_Listed entries_
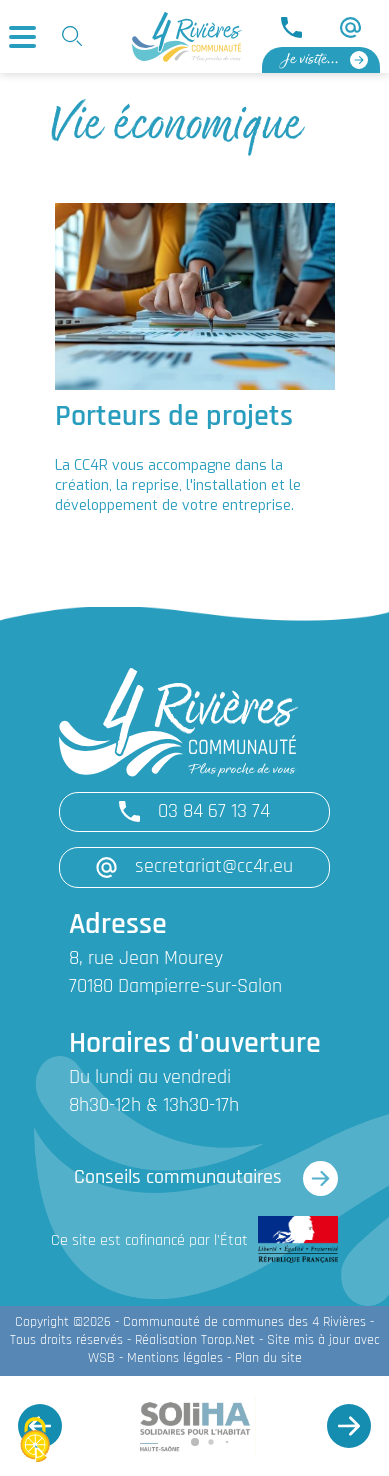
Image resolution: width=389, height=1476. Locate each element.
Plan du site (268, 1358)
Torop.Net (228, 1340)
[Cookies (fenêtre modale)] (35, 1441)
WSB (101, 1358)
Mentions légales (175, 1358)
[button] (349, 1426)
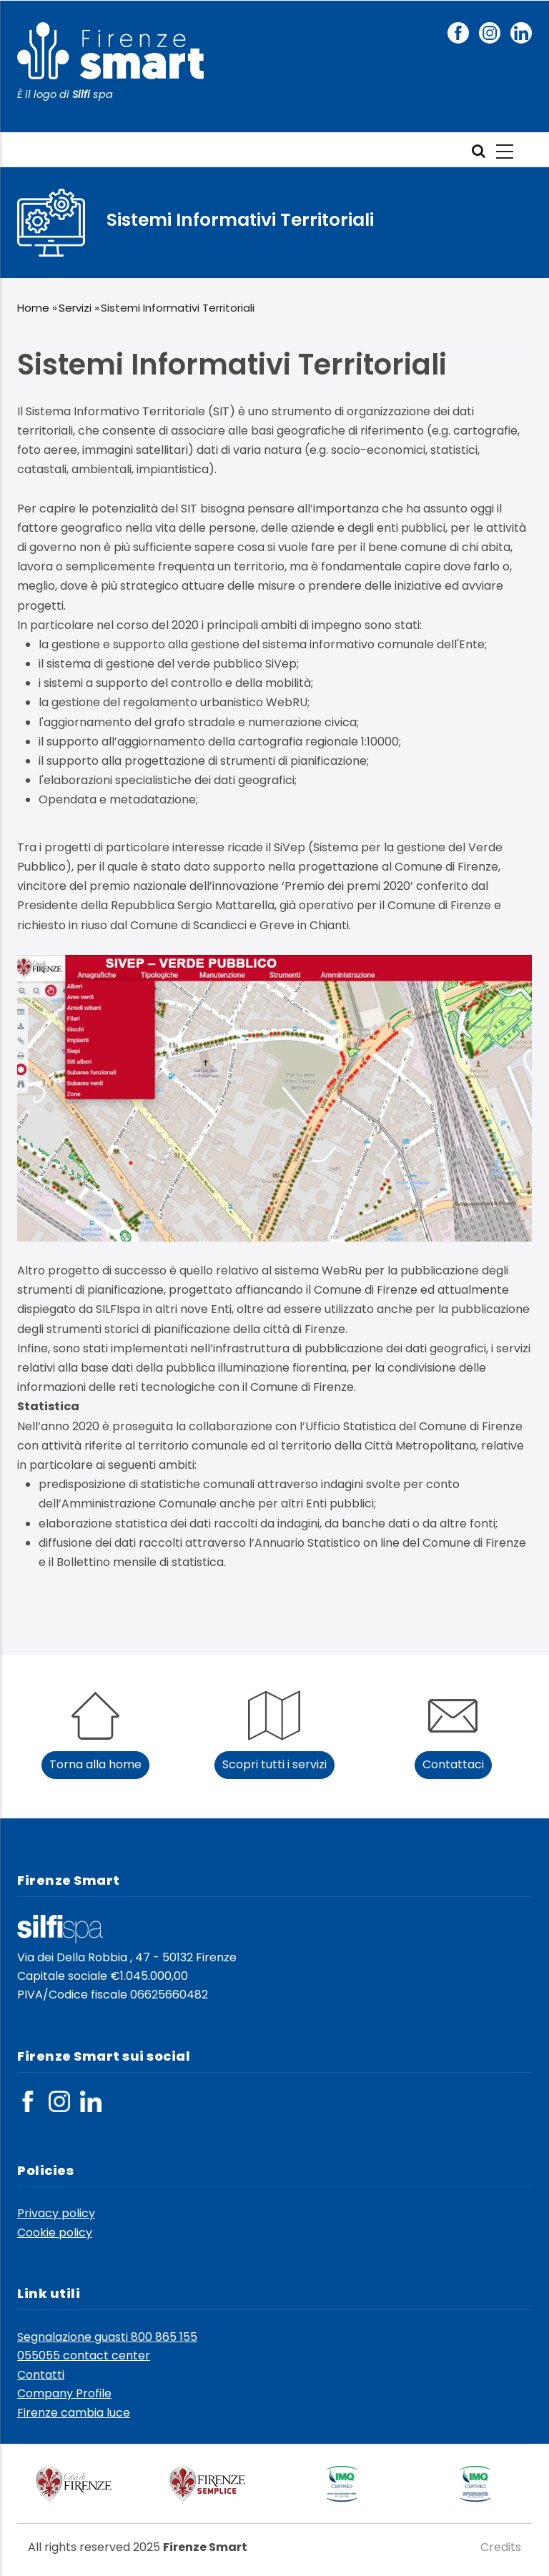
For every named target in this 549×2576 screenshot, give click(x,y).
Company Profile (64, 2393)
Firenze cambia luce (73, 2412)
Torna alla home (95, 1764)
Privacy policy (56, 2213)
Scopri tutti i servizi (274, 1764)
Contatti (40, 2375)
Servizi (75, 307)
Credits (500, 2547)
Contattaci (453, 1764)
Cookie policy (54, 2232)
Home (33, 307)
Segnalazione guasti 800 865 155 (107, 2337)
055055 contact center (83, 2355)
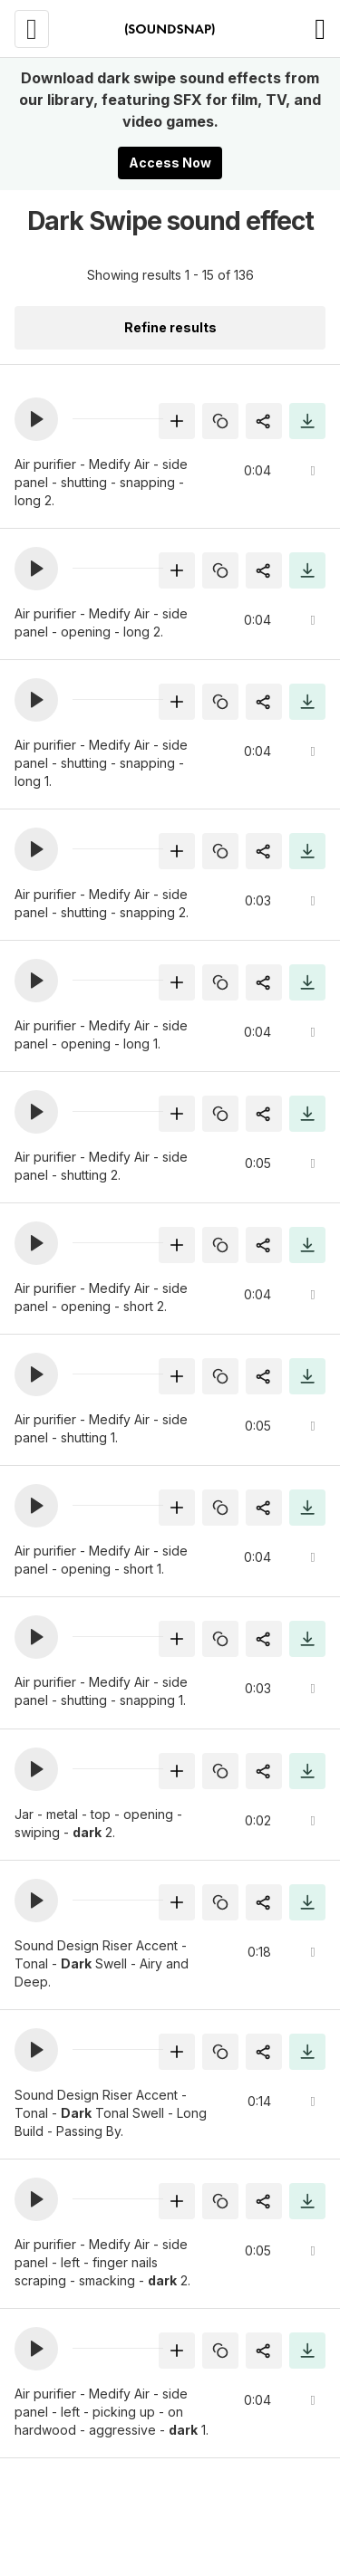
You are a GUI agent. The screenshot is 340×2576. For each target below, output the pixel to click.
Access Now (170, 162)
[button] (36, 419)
* * *
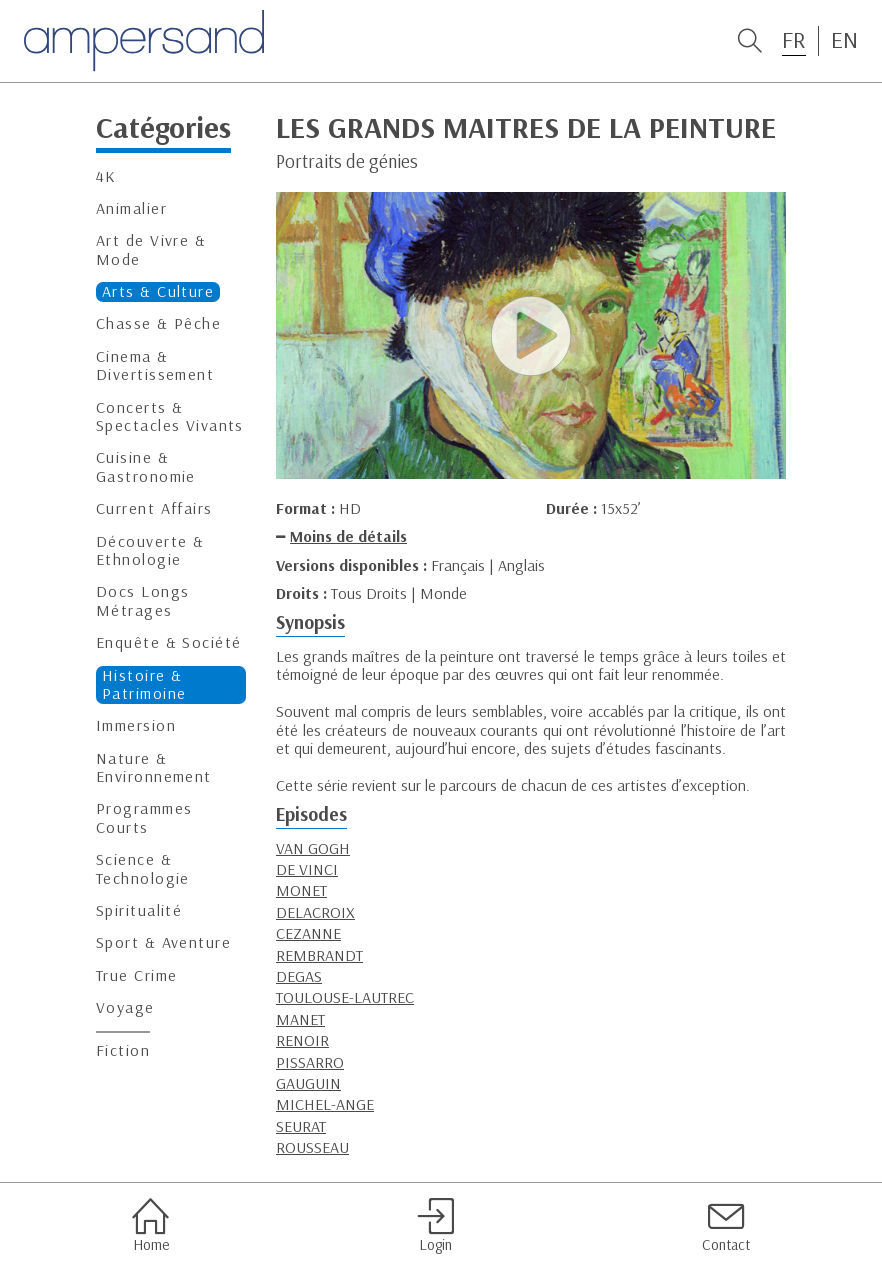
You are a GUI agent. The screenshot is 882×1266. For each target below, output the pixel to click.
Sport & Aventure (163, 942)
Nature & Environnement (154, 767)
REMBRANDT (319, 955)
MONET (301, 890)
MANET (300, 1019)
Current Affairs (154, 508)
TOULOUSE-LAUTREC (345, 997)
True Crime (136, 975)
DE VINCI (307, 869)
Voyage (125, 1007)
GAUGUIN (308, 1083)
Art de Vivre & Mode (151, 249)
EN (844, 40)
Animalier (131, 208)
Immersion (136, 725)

_Do this_
Please rescale the lines between the one holding "055055 contact center (83, 2355)" and the one holding "Access Now (170, 162)", inclusive, and give only those lines back, requests included. Multiply each answer coordinate by 0.85 and round to whole numbers, with halves going up. Leave the numbers in the requests unchanged, and leave the pictures out.

_Written response_
055055 contact center (71, 2002)
You are a GUI agent. The screenshot is 340×2576. For each target below, output the pixel to click.
Access Now (145, 138)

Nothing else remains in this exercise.